The Boston Medical Center Health System (BMCHS) of Massachusetts was able to achieve high adoption rates for biosimilars based on experience with a “nonbiosimilar.”
The Boston Medical Center Health System (BMCHS) of Massachusetts was able to achieve high biosimilar adoption rates, and those patterns began with the use of tbo-filgrastim (Granix), which was not approved as a biosimilar in the United States, although it was in Europe, according to Bhavesh Shah, RPh, BCOP, senior director of specialty and hematology/oncology pharmacy at BMCHS.
BMCHS’ first experience with “generic” biologics was with tbo-filgrastim, which they used for mobilization, the increase of stem cells in peripheral blood prior to collection for transplant in patients with cancer.
“That was our first experience of a biosimilar, but not approved as a biosimilar,” Shah said.
Tbo-filgrastim “set the pathway for other biosimilars when they were approved. We had a much faster adoption rate, where providers were comfortable using the biosimilars and understood the approval process, the indications, and all the testing that was done.” Their current biosimilar conversion rate is 98%.
Tbo-filgrastim was approved for marketing in the United States in 2012, before the biosimilar regulatory pathway was finalized.
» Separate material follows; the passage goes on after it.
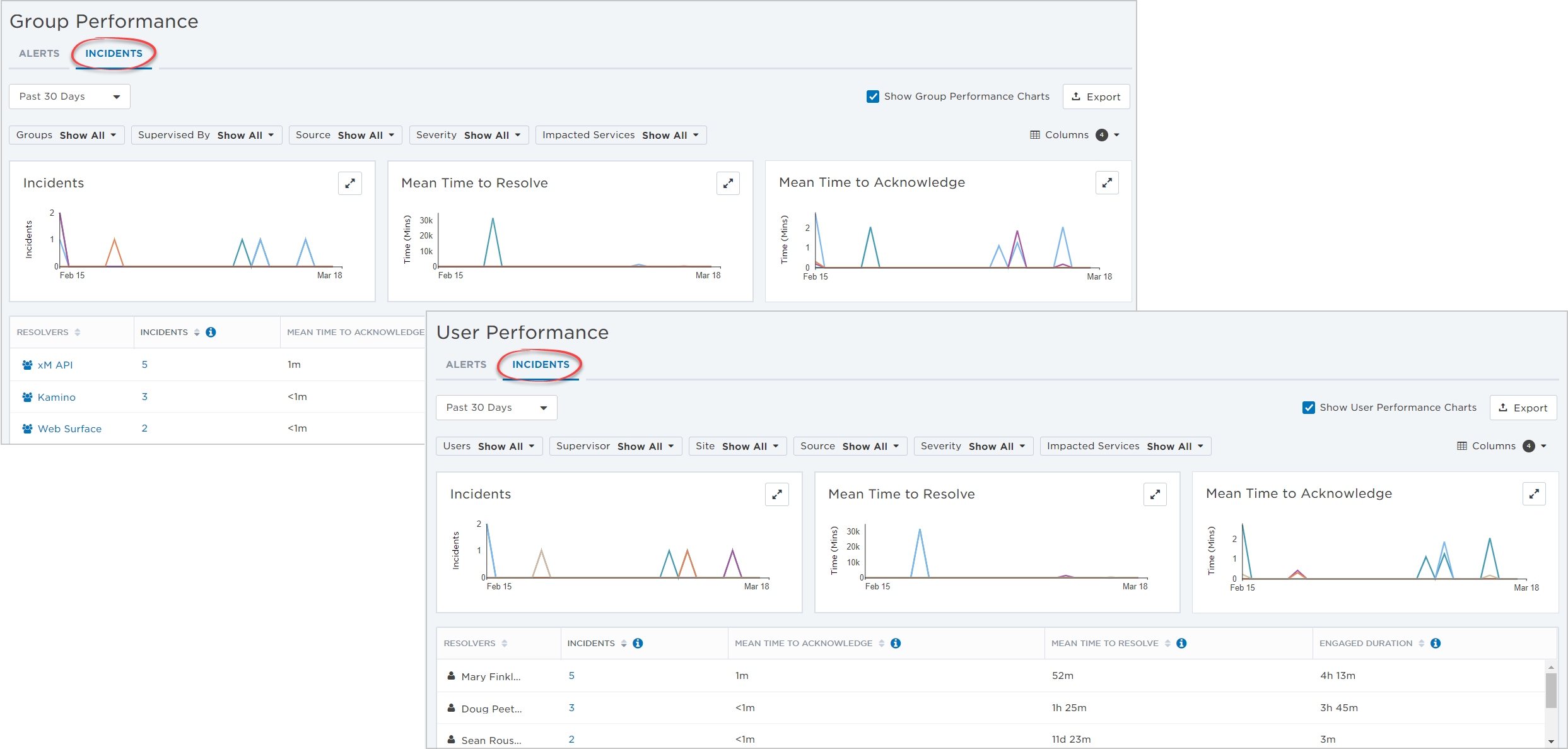Expand Group Mean Time to Resolve chart
1568x749 pixels.
[x=728, y=183]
However, the drug was filed under the biosimilar pathway in Europe and is marketed as such.
Although, the United States has approved tbo-filgrastim for just 1 of 6 indications for reference filgrastim, many practices that use tbo-filgrastim prescribe it as if it were a biosimilar. In fact, a recent study found that 55% of tbo-filgrastim claims for employer plans were for off-label use.
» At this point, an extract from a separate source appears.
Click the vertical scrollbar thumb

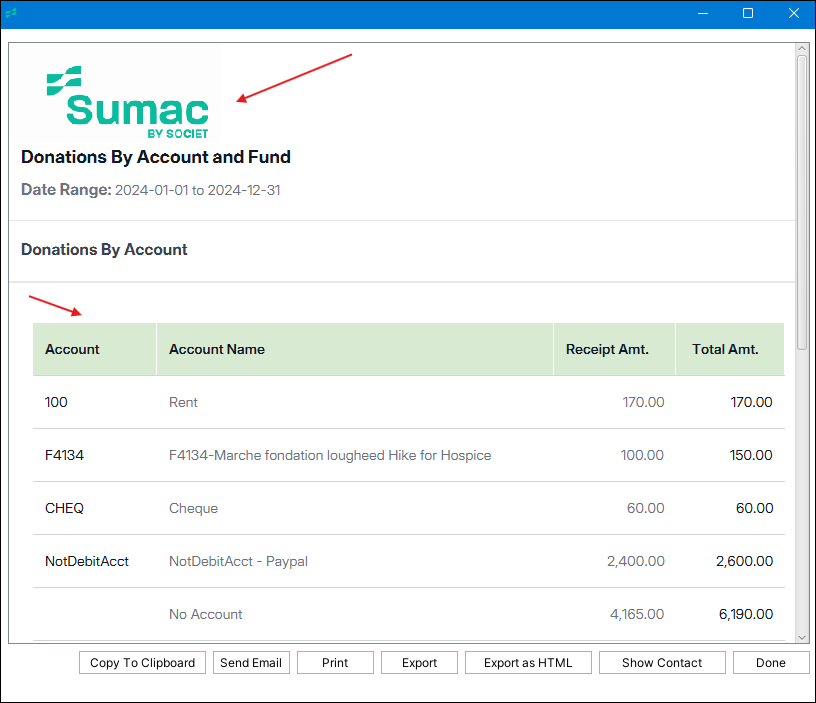tap(801, 200)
To help boost uptake even more, BMCHS also looked to Europe, which has a 10-year head-start on the United States in terms of biosimilar adoption. Much biosimilar data come from European studies and the region is very comfortable with biosimilars.
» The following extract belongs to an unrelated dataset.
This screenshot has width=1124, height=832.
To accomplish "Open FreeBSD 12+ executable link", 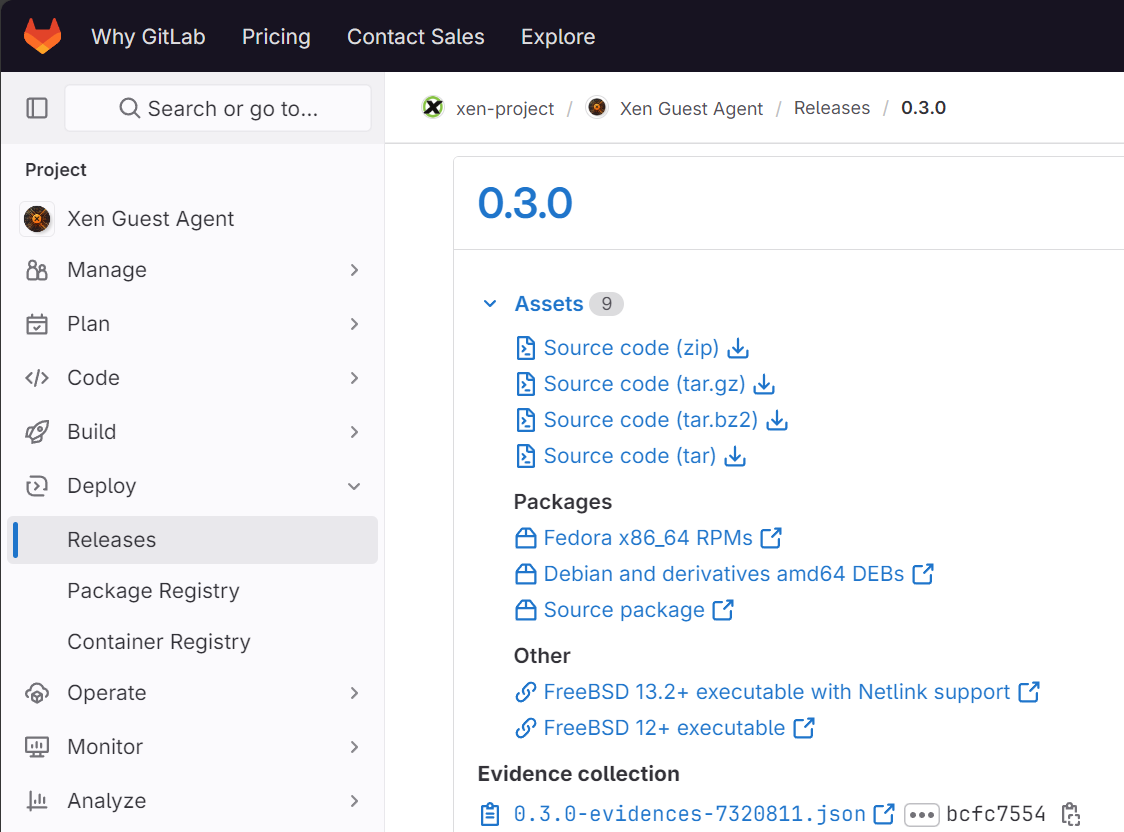I will 664,728.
When BMCHS was first trying to adopt an infliximab biosimilar they, “actually reached out to colleagues in Europe to get their input in regard to their experience because there was definitely some hesitation from our providers. There was actually a peer-to-peer conversation from Europe to the United States in this biosimilar adoption, so that was actually beneficial,” Shah noted.
Other practices and hospitals have struggled with adoption, as they’ve waited and taken longer to evaluate biosimilar data.
“For our hospital, we’re still evaluating the use of biosimilars, so we don’t have a large uptake in that perspective. But I have heard centers across the United States varying from up to 50% to 60% in this area,” said Marc Earl, PharmD, BCOP, director of pharmacy at Cleveland Clinic of Ohio.
Practices with already high biosimilar uptake rates may find it easier to justify switching a patient from a costly reference product to a more affordable biosimilar.
“They’re all essentially the same. If it’s a bevacizumab molecule, it’s a bevacizumab molecule, and you can basically use that at any time point. As long as the patient is supposed to continue that drug, you can basically substitute 1 bevacizumab for another bevacizumab,” explained Shah.